TASK OBJECTIVE ▸ Set down verbatim the stretch of the text on the CSC data management tool assembly from "CSC – IT Center" through "use the CSC data management tool assembly?".

TEXT SHOWN ▸
......

What is the CSC data management tool assembly?
CSC – IT Center for Science and ELIXIR Finland provide services, tools and software for managing research data throughout the project life cycle. Services cover computing environments, analysis programs, tools for storing and sharing data during the project as well as opening and discovering research data. Furthermore, ELIXIR-FI provides flexible infrastructure for bioinformatics data analysis. Services are actively developed, and hence, please visit CSC web pages for the latest updates.
Who can use the CSC data management tool assembly?
CSC and ELIXIR-FI services are available for researchers affiliated with a Finnish academic organisation or research institutes and their international collaborators. Most of CSC’s services are free of charge for academic research, education and training purposes in Finnish higher education institutions and state research institutes. Researchers can start using services by registering an account and get bioinformatics user support from our service desk.
How can you access the CSC data management tool assembly?

......

SOURCE MATERIAL ▸
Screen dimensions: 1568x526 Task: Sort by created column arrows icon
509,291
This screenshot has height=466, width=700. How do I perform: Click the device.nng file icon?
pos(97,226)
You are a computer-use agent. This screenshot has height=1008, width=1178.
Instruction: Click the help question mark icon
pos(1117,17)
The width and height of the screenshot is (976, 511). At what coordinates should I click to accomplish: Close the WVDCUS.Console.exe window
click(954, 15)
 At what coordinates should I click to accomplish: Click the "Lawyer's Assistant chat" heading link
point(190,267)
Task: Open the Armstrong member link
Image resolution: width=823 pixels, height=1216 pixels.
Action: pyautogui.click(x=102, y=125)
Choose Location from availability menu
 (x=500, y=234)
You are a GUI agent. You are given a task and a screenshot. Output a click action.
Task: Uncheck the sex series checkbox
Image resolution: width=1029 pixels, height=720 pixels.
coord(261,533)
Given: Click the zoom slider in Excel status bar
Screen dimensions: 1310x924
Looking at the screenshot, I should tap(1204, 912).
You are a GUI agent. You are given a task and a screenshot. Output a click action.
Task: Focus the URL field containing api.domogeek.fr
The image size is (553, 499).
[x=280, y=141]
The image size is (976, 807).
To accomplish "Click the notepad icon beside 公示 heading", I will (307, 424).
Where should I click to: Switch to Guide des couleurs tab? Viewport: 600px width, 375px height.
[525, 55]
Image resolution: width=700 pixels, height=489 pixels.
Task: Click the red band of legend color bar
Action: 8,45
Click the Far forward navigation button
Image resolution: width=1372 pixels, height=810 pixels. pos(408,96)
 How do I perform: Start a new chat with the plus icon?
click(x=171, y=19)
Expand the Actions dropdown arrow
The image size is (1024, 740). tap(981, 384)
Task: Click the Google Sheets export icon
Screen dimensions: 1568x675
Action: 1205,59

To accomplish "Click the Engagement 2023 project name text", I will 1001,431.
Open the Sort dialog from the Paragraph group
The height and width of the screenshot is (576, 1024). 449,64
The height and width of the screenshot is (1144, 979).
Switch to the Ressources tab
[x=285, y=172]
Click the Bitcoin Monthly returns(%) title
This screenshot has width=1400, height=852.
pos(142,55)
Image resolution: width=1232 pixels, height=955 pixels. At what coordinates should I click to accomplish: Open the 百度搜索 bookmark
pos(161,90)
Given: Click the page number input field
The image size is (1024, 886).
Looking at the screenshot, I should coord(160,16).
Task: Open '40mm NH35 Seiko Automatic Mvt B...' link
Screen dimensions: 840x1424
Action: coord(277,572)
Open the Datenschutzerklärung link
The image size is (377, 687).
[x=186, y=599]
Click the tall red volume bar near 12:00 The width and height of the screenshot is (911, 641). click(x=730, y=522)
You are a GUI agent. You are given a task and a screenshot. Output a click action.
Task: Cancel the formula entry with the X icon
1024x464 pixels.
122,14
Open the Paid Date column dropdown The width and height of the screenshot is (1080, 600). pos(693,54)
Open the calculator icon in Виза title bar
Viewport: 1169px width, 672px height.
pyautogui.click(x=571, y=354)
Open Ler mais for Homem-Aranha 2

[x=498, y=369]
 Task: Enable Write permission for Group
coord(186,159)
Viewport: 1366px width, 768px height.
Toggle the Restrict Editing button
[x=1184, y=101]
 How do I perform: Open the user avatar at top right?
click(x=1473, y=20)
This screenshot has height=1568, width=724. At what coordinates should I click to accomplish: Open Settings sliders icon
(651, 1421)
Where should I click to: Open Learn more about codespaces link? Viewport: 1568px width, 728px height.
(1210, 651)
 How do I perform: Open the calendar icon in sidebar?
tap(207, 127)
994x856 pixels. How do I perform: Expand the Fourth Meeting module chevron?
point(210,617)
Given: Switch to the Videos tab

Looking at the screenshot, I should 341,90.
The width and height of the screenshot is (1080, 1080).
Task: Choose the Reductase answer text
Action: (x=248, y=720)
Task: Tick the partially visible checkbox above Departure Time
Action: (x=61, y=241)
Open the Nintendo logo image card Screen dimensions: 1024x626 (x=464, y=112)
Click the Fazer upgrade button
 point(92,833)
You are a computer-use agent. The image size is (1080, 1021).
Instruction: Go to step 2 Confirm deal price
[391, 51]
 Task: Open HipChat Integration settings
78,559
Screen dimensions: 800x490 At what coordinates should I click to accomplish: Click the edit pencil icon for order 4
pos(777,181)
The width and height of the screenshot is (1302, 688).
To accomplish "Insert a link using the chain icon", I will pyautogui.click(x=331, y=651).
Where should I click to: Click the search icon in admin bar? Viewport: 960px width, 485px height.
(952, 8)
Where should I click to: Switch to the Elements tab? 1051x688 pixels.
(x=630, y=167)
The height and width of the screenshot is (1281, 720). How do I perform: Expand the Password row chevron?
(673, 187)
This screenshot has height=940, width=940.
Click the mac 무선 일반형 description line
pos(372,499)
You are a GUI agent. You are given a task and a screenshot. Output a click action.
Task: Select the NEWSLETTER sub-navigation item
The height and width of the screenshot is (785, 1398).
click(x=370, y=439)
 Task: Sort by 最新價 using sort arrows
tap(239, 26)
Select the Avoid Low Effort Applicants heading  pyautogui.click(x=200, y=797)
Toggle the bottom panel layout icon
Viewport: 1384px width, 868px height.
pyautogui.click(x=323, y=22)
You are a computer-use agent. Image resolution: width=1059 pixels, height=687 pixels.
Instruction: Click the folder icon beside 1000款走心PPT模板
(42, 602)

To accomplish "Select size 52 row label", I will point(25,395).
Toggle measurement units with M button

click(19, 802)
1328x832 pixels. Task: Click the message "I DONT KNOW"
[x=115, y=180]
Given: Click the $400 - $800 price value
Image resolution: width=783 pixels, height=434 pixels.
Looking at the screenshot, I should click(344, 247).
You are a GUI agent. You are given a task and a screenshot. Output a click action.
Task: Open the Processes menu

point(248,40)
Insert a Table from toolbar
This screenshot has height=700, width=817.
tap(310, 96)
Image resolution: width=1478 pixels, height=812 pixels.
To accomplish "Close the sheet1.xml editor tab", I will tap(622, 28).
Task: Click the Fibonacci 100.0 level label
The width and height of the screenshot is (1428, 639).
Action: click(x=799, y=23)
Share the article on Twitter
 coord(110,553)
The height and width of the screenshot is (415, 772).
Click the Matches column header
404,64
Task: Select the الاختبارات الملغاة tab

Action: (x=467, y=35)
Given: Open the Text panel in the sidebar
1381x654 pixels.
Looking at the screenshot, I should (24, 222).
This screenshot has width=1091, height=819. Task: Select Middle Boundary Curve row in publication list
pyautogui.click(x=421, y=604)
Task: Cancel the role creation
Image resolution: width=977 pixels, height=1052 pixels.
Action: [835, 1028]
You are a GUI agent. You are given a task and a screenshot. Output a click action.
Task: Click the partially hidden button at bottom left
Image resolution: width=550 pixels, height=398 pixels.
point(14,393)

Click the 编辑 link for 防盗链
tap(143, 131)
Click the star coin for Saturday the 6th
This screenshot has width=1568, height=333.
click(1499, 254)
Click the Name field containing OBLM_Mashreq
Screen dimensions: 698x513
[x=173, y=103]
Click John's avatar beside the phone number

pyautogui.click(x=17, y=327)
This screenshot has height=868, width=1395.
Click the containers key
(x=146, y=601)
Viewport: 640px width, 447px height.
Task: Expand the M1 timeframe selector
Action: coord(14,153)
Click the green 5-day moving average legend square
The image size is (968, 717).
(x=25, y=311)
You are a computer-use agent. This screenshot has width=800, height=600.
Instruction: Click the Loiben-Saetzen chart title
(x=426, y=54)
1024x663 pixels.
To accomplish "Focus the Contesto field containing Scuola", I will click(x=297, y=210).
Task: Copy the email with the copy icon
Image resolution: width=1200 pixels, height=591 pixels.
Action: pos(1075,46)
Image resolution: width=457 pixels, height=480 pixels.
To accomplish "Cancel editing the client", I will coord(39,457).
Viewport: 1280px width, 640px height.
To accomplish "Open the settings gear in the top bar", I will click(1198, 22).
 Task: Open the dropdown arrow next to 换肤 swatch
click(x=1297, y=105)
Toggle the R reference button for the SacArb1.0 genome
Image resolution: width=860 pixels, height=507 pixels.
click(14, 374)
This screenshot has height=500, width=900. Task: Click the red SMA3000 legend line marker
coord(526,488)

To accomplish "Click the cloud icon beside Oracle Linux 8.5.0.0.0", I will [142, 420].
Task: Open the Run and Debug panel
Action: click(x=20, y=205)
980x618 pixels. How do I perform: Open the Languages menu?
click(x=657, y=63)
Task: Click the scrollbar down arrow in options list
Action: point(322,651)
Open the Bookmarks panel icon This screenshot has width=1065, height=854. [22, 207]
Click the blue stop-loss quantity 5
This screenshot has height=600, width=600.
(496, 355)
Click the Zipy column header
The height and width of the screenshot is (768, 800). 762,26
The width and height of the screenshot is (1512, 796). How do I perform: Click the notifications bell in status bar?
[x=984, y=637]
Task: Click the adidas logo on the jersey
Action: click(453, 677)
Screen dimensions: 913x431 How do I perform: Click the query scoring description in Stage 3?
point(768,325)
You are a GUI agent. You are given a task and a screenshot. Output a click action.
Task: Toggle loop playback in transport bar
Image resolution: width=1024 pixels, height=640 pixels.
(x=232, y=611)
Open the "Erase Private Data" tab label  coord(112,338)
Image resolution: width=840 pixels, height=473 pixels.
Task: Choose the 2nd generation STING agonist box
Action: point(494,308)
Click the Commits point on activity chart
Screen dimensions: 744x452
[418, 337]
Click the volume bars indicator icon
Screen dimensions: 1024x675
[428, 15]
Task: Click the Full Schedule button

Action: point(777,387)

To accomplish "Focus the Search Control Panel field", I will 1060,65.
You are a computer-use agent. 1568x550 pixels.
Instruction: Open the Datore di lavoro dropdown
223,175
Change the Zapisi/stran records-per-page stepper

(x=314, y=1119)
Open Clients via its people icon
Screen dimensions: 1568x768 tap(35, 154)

......

RESPONSE ▸
CSC – IT Center for Science and ELIXIR Finland provide services, tools and software for managing research data throughout the project life cycle. Services cover computing environments, analysis programs, tools for storing and sharing data during the project as well as opening and discovering research data. Furthermore, ELIXIR-FI provides flexible infrastructure for bioinformatics data analysis. Services are actively developed, and hence, please visit CSC web pages for the latest updates.
Who can use the CSC data management tool assembly?